受賞者:藤原耕二氏(東北大学大学院理学研究科)
受賞業績:幾何学的群論に関する研究業績
1987年にM. Gromovが発表した双曲的群とよばれる離散群の研究により,離散群を幾何学的な研究対象と捉え,幾何学的な手法で代数的な諸結果を導きだす研究が飛躍的に進展し,「幾何学的群論」とよばれる研究分野が誕生しました.
藤原耕二氏の研究はこの流れの中心をなすもので,例えばM. Bestvinaとの共同研究において,弱固有不連続という群作用の条件を定式化するとともに,局所コンパクトとは限らない双曲空間に弱固有不連続に作用する群に対して擬準同型が豊富に存在することを示し,とくにこれらの群の2次の有界コホモロジー群が無限次元となることを証明されました.
さらにこの結果の応用として,いまだに未知な側面が多い閉曲面の写像類群について,これらの群は階数の高い格子を含まないというFarb-Kaimanovich-Masurの剛性定理の別証明をあたえ,有界コホモロジーの研究と写像類群の研究の双方に大きく寄与されました.
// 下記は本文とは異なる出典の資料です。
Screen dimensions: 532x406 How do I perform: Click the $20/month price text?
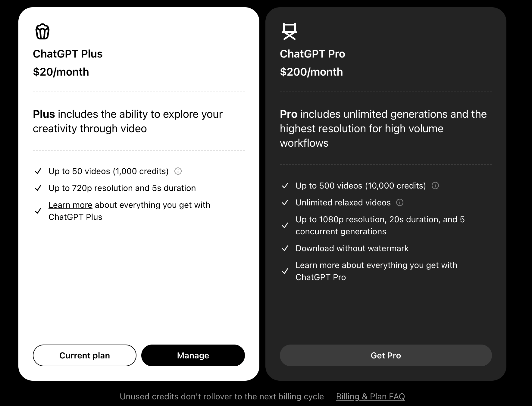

素朴に定義される群を,独自の視点で種々の幾何学的アイディアを絡めて解析してきた藤原氏の研究は,幾何学的群論における有界コホモロジーの研究において重要なマイルストーンとなるものであります.
このような藤原氏の幾何学的群論における一連の研究は,さらに新たな展開を期待させるものであり,幾何学賞に相応しい業績として高く評価されました.